Das Gerücht hatte diese Schlägerei so ungeheuer vergrößert, daß niemand in den Niederlanden uns rathen wollte, die Reise nach Lille fortzusetzen. Wenn man den muthvollen Anhängern der brabantischen Stände hätte Glauben beimessen wollen, so war es nichts Geringeres als die offenbare Gegenrevolution, die in jener Grenzfestung zuerst ausgebrochen sein sollte; man malte uns ganz Frankreich in Flammen und Paris in einen Schutthaufen verwandelt. Wir versicherten, es sei uns darum zu thun, das Schauspiel großer Begebenheiten mitzunehmen, wo es sich auf unserm Wege fände, und eine Gegenrevolution sei nun eben unsere Sache. Je näher wir Lille kamen, desto unbedeutender wurden die Berichte, die wir von dem Tumult einziehen konnten, und als wir uns nun hier innerhalb der Thore befanden, hatte alles das Ansehen der tiefsten bürgerlichen Ruhe: alle Läden waren offen, alle Straßen wimmelten, des Regenwetters ungeachtet, von geschäftigen Menschen, und nur das Schauspielhaus blieb heute noch verschlossen, um nicht zu neuen Händeln Veranlassung zu geben. Du wirst also wissen, woran Du Dich zu halten hast, wenn die Zeitungen, wie gewöhnlich, von einem schrecklichen Blutbade schreiben und die politischen Kannengießer von Verwirrung und Anarchie sprudeln werden. Es ist der Mühe nicht werth, die Armseligkeit zu widerlegen, womit einige verworfene Schriftsteller unter uns die wenigen unvermeidlichen Unglücksfälle, die eine große Revolution nothwendig mit sich bringen mußte, als Enormitäten der ersten Größe und als Schandflecken der Geschichte darzustellen bemüht sind, indeß sie den systematischen Mord von Tausenden durch den Ehrgeiz kriegführender Despoten und die langsame Vergiftung der Freuden von Hunderttausenden, durch die Erpressungen unerschwinglicher Abgaben für nichts achten, oder wol gar als ruhmvolle Thaten mit ihrem feilen Lobe vor dem Fluch der gegenwärtigen und kommenden Generationen zu sichern hoffen.

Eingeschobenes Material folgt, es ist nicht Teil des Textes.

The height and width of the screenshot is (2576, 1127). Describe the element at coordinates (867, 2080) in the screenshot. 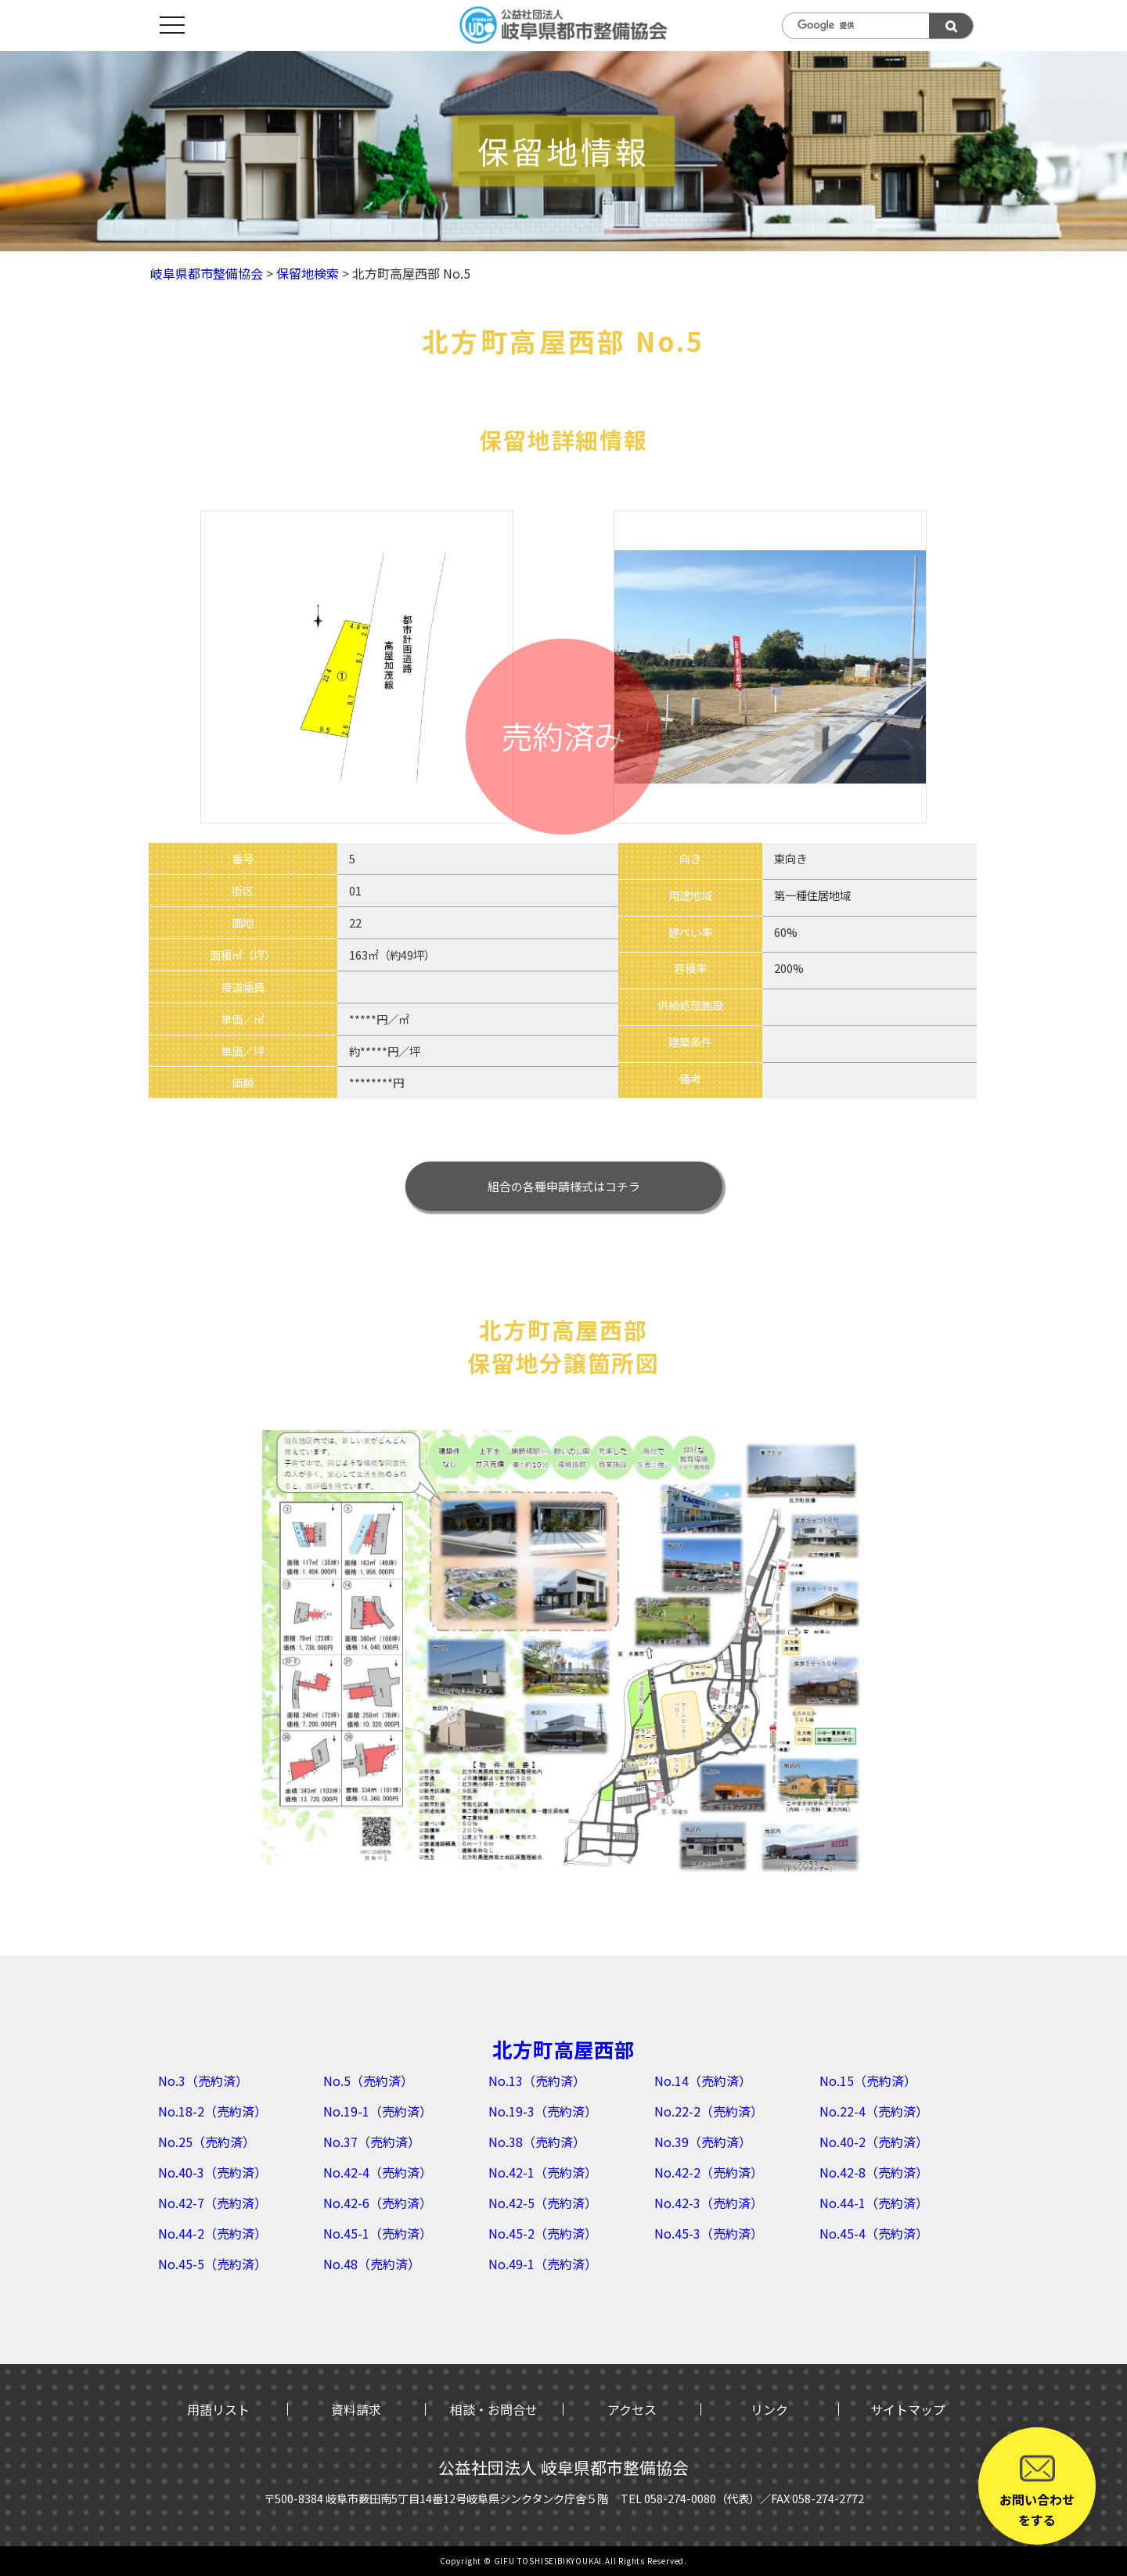

I see `No.15（売約済）` at that location.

Es war schon spät, als wir hier eintrafen, wir haben aber noch einen Gang durch die Stadt gemacht und uns ihres schönen, wohlhabenden Anblicks erfreut. Ganze Straßen haben ein regelmäßiges Ansehen, als wären alle Häuser Theile eines Ganzen. Die Häuser sind durchgehends drei und mehr Stockwerke hoch und von massiver Bauart. Die öffentlichen Gebäude, wie das Hôtel oder Bureau des Comptes, und selbst das große, ganz isolirte Theater sind neu und schön, wenngleich nicht fehlerfrei. An der Esplanade zwischen der Stadt und der Citadelle läuft eine sehr schöne breite Allee längs der Stadt hin und bietet den Einwohnern einen herrlichen Spazierweg dar. Das Gewühl auf den Straßen war uns nach dem todten Brabant ein erfreulicher Anblick; allein man rechnet auch, daß Lille hunderttausend Einwohner hat, und es ist bekannt, daß es einen starken Handel treibt. Auch die Vorstadt ( Faubourg aux malades) ist weitläufig und die Gegend ohne Erhöhungen dennoch bewundernswürdig schön und gleichsam einem Garten ähnlich. Außerhalb dieser Vorstadt zählten wir gegen hundert Windmühlen, und vielleicht verbarg uns der Wald ebenso viele andere. Der Rübsamen, den wir hier und schon durchgehends in Brabant und Hennegau mit seinen goldgelben Blüten große Strecken Landes prächtig schmücken sahen, wird auf diesen Mühlen gepreßt, und das Oel ist ein wichtiger Handelsartikel für Lille, indem es sowol zum Essen als zum Brennen in Lampen gebraucht wird. Die frühzeitigen Blüten dieser Oelpflanze beweisen schon die Anwesenheit ihres innerlichen Wärmestoffs, der sich noch deutlicher im Oel offenbart. Diese Eigenschaft sichert die Pflanze gegen den Frost.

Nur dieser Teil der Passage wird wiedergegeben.